Les profils des vendeurs diffèrent d’un étudiant qui a fait des études de médecine, qui a déjà vendu dans une pharmacie ou dans un centre de santé à celui qui n’a aucune formation et est entré dans ce business par l’intermédiaire d’un frère ou d’une connaissance. S’agissant des clients leurs avis sont clairs « c’est moins cher », « je n’ai jamais eu de problèmes depuis que j’achète les remèdes ici ». Tout est donc une question de prix car les clients trouvent les médicaments des pharmacies chers. La raison d’une telle différence de prix s’explique part le fait que les patrons de pharmacies ont non seulement des loyers et des employés à payer, mais aussi des gains à faire. La plupart des pharmaciens ayant constaté que le fait de ne pas vendre les médicaments génériques leur causait un véritable manque à gagner n’ont pas eu d’autres options que de se lancer dans ce commerce. Seulement, le gouvernement ne s’est pas impliqué pour homologuer les prix des médicaments dans les pharmacies. Cette omission fait que l’on peut trouver un produit à 5000FCFA dans une pharmacie et à 7000FCFA dans une autre.

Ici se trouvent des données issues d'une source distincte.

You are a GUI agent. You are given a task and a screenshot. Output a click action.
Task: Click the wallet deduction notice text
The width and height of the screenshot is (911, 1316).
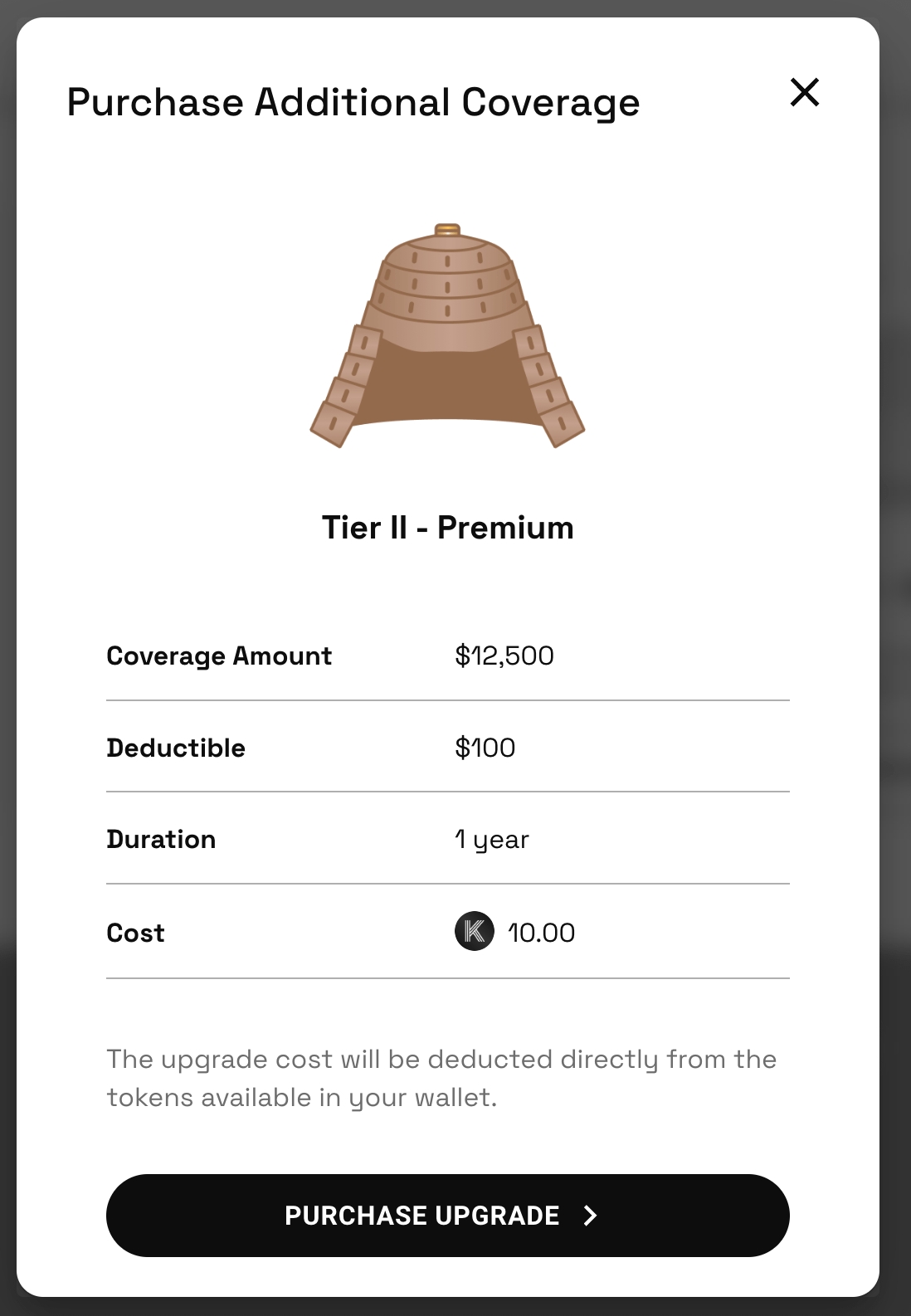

Pour ce qui est de la conservation, ils respectent les températures et repartissent les médicaments par catégorie c’est-à-dire que les comprimés sont mis ensemble, les sirops, les gélules, les poudres, etc. Quant au contrôle de la date de péremption la majorité d’entre eux tiennent des registres où sont enregistrés les noms des différents produits, la date de fabrication, la date de péremption. Ils s’efforcent de les contrôler chaque mois ainsi que ceux qui sont retirés de la circulation par le ministère de la santé.

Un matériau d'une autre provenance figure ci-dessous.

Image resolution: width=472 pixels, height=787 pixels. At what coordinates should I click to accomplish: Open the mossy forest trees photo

Les clients sont des personnes de classe moyenne ou pauvres, des laborantins, des infirmières d’établissements scolaires, etc. Ces vendeurs disent d’en sortir car les gains journaliers oscillent entre 15000 et 25000FCFA. À cause de la caravane itinérante qui sillonne parfois le marché pour arracher leur marchandise, ils exposent quelques produits et sont la plupart du temps chaussés de tennis pour ne pas être gênés quand il faudra fuir « AWARA ».

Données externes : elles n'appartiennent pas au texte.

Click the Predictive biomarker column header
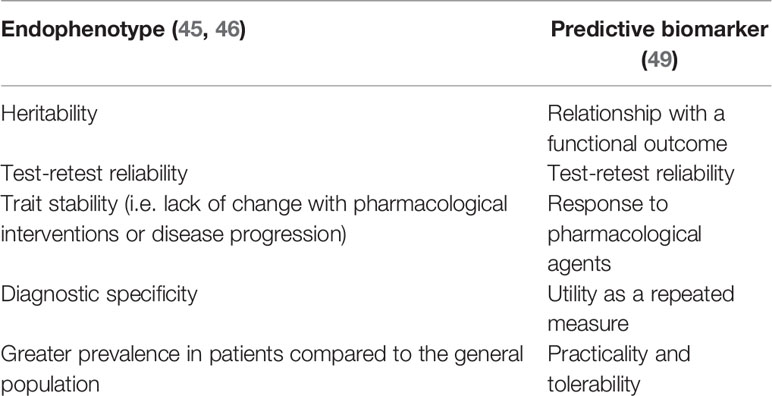Screen dimensions: 772x396 coord(660,46)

Awara c’est ce camion qui accompagne les équipes qui font les contrôles sur le terrain. À sa vue, les petits vendeurs de médicaments installés au bord de la route détalent et vont prévenir les patrons qui ferment leurs magasins aussitôt. On peut trouver toutes les raisons du monde mais une chose est vraie, il y aura toujours plus de clients dans les pharmacies de rue. Le prix accessible est la raison principale de ce choix, mais l’autre raison et pas des moindres est que c’est proche, comment demander à un camerounais qui a à peine de quoi se traiter de chercher de l’argent de taxi pour se rendre dans une pharmacie de garde située très loin de son quartier?